▶ EXTRACT
*** Block opens ***

The drawing forms part of a bequest of works on paper from Bellotto’s Venetian period from the artist’s direct descendants to the Hessisches Landesmuseum in Darmstadt.26 Combined with the visual closeness between the works, this ancestral provenance would further support the Getty painting’s re-attribution to Bellotto. In style, the drawing seems related to Bellotto’s other more individualized, more distinctive renditions of Canaletto’s synthetic vedute (constructed from a fictive standpoint, allowing the spectator to see more than humanly possible) in the same bequest. These drawings already show remarkable independence in handling – especially in their atmospheric effects – and generally seem related to Canaletto’s prior sketches only by analogy.27 Interestingly, however, no precedent sketch by Canaletto survives for this particular view, which is evidently also one of the most accomplished works in the bequest.28
Scholarly opinion on the Getty painting and related versions has shifted dramatically in the last few decades, and it will be interesting to briefly recount the history of these attributional fluctuations. The first edition of W. G. Constable’s catalogue raisonné on Canaletto of 1962 listed the work as the prime version by Canaletto, dating it to the early 1730s and recording a string of related workshop versions, none of which Constable explicitly linked to Bellotto.29 By the time of the supplemented second edition of 1989, revised by J. G. Links, the opinion of Jack Goodison of the Fitzwilliam Museum had been appended (“listed by Constable… as by Canaletto but more probably workshop”).30 Constable had seemingly never hesitated about the attribution to Canaletto, and Links, who possessed Constable’s photograph after the work (the reverse of which bore the unambiguous one-word attribution “Canaletto”), appeared initially unprepared to concede to growing uncertainties about the attribution towards the end of the twentieth century.31 Few paintings were then allocated to Bellotto’s Venetian period. Stefan Kozakiewicz, the author of the first catalogue raisonné on the artist, accepted only six Venetian works as definitively by the artist, two of which were versions of the Getty painting (but not the Getty painting itself).32 Since the 1990s, however, Dario Succi, Bozena Kowalczyk, and latterly Charles Beddington, have attributed many more paintings to Bellotto’s early Venetian period, the Getty painting being one of the earlier reattributions.33
Versions
Although there is now a scholarly consensus on the attribution of the Getty painting to Bellotto, an important aspect of the canvas is its relationship to the pool of other works depicting the same view. Luca Carlevarijs first established the specific prospect of the Salute used by Bellotto in his famous 1703-04 print series, the plate entitled “Altra veduta della Chiesa della Salute,” with Canaletto later enlarging the view for a c.1734 drawing (fig. 3-4).34 Subsequent painted reconfigurations used the Palazzo Pisani-Gritti as a framing device, of which there are no less than twenty-three known painted versions, derivations, and copies; the Getty painting is easily the largest.

*** Block closes ***

▶ DATASET ENTRIES
*** Block opens ***

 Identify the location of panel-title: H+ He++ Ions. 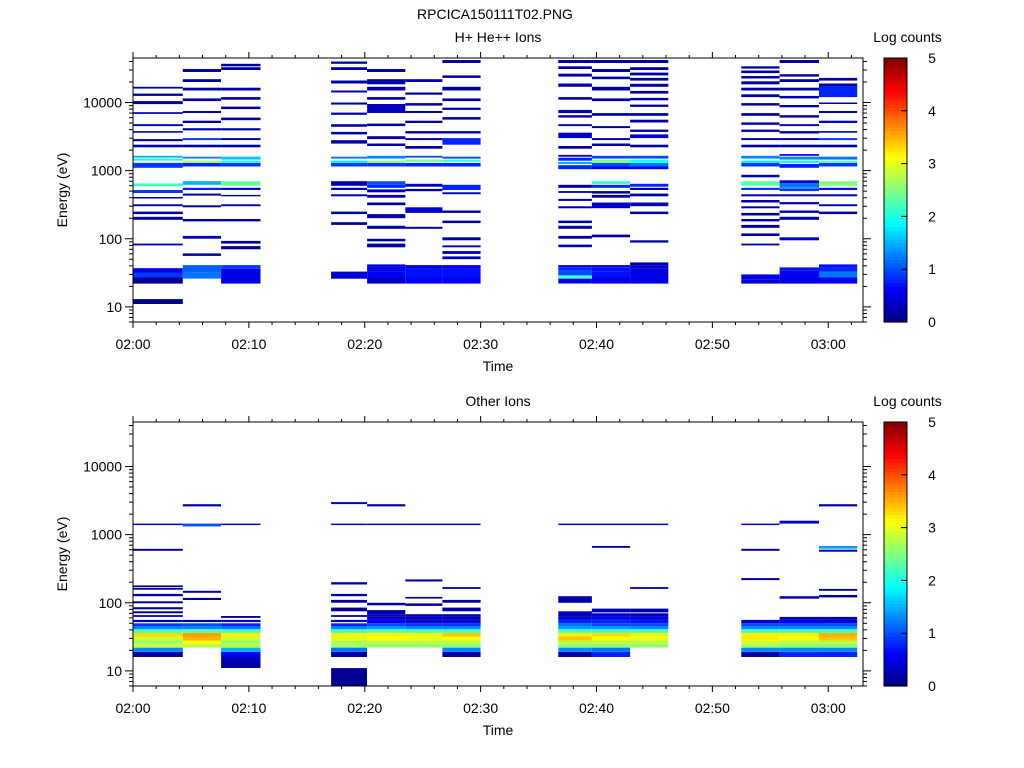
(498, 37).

*** Block closes ***
*** Block opens ***

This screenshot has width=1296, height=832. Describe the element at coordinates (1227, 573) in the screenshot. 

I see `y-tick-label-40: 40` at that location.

*** Block closes ***
*** Block opens ***

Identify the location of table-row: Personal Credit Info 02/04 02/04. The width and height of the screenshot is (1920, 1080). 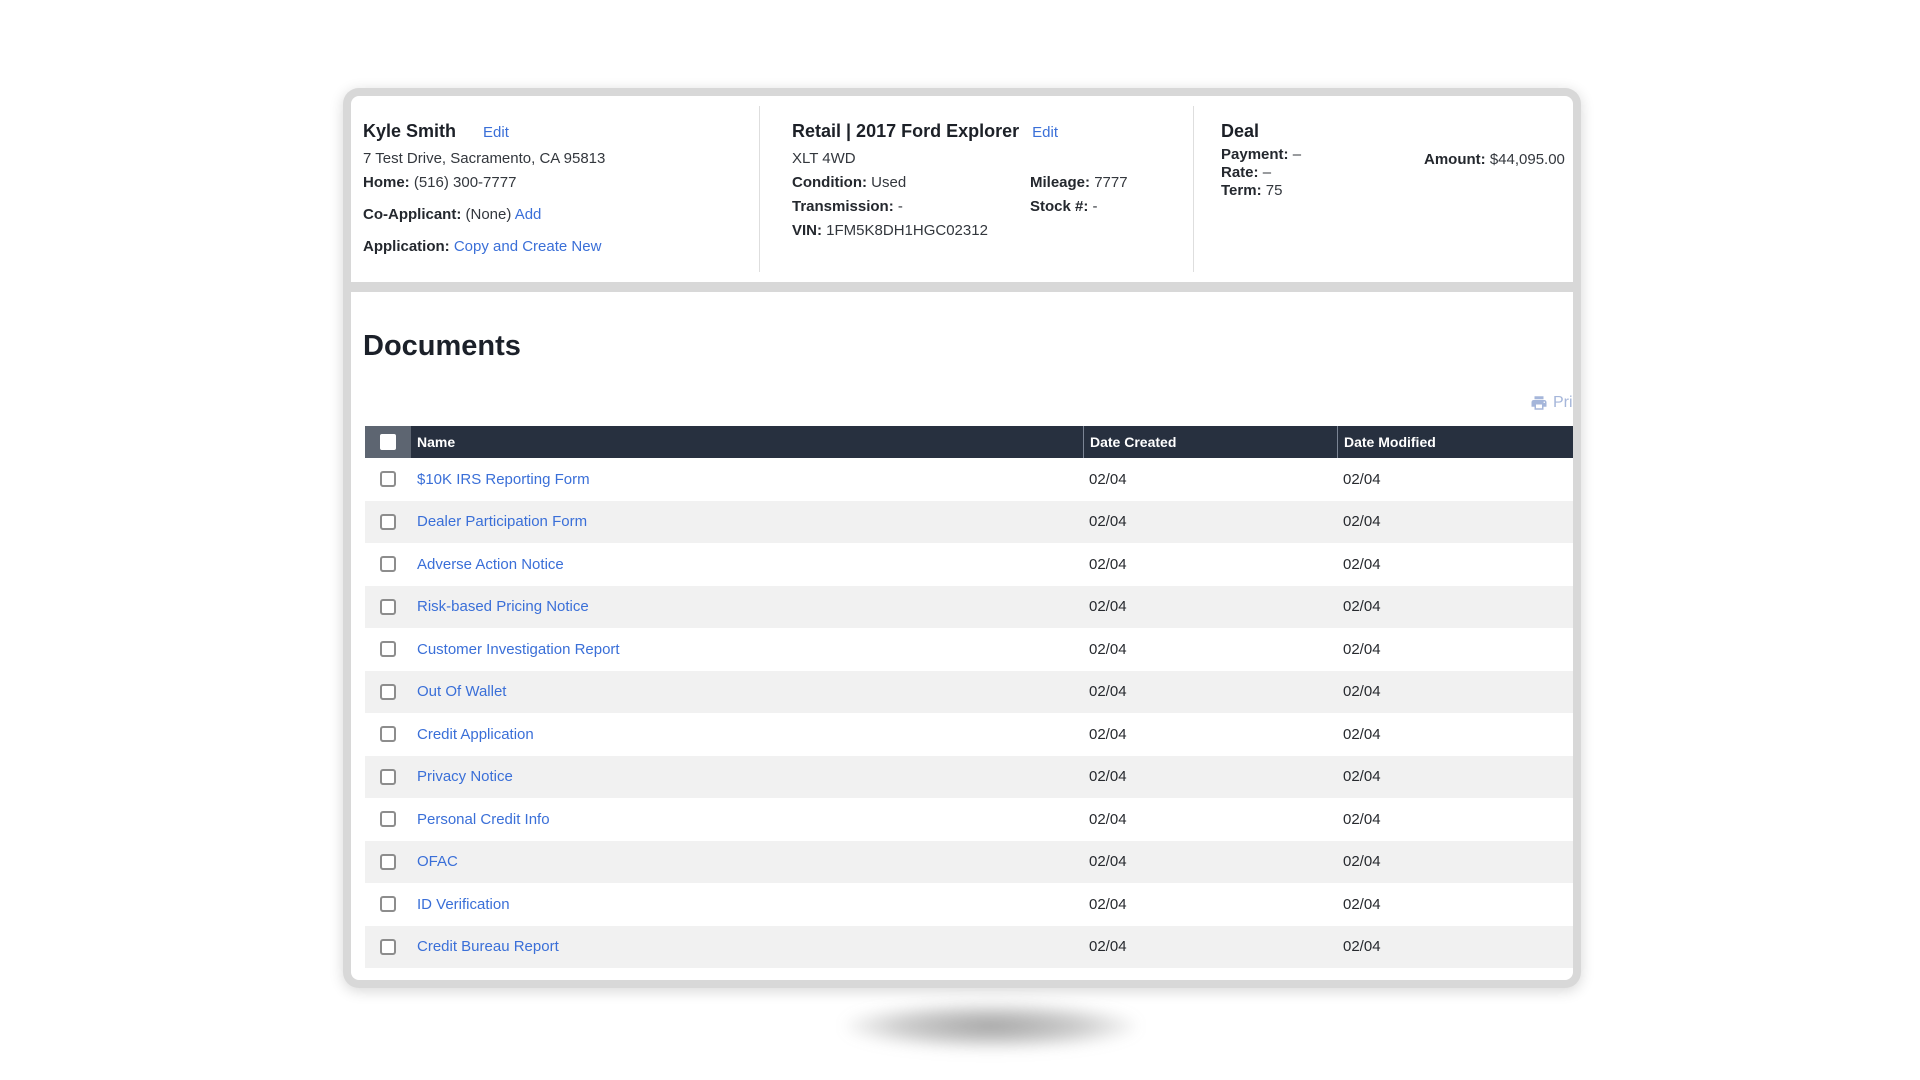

*** Block closes ***

▶ EXERCISE TASKS
(1) Answer these questions about the passage on the Getty painting:
(a) Which museum received the bequest of works on paper from Bellotto's descendants?
(b) How many Venetian works did Stefan Kozakiewicz accept as definitively by Bellotto?
(c) How many known painted versions, derivations, and copies use the Palazzo Pisani-Gritti as a framing device?
(2) Write the next few sentences of the passage on the Getty painting, picking up after its final sentence.

▶ OUTPUTS IN ORDER
(1)
(a) The Hessisches Landesmuseum in Darmstadt.
(b) Six.
(c) Twenty-three.

(2)
Of these many executions, there are at least five extant high quality, principal types, differing from each other in the placement of figures, vessels, and the surfaces and proportions of buildings, four of which are currently thought to be from Bellotto’s hand. Canaletto’s single surviving painted version is distinct in coloring, light, architectural erosion and figure formation. (In a difference revealing of the variation in the two artists’ commitment to realistic detail, Canaletto omitted the metal bars running diagonally through each window casement in the left-hand palazzo which in the Getty Bellotto is so painstakingly rendered.) Painters clearly often produced this view as part of a pendant. Many of the paintings are or were coupled with another Venetian scene, frequently either of Piazza San Marco or another stretch of the Grand Canal. The Palazzo Pisani-Gritti’s strong left-hand vertical lent itself to such a paired orchestration. These principal types in turn relate to various sub-versions and copies (for a list of the known versions, please see appendix below). (Fig. 5-6)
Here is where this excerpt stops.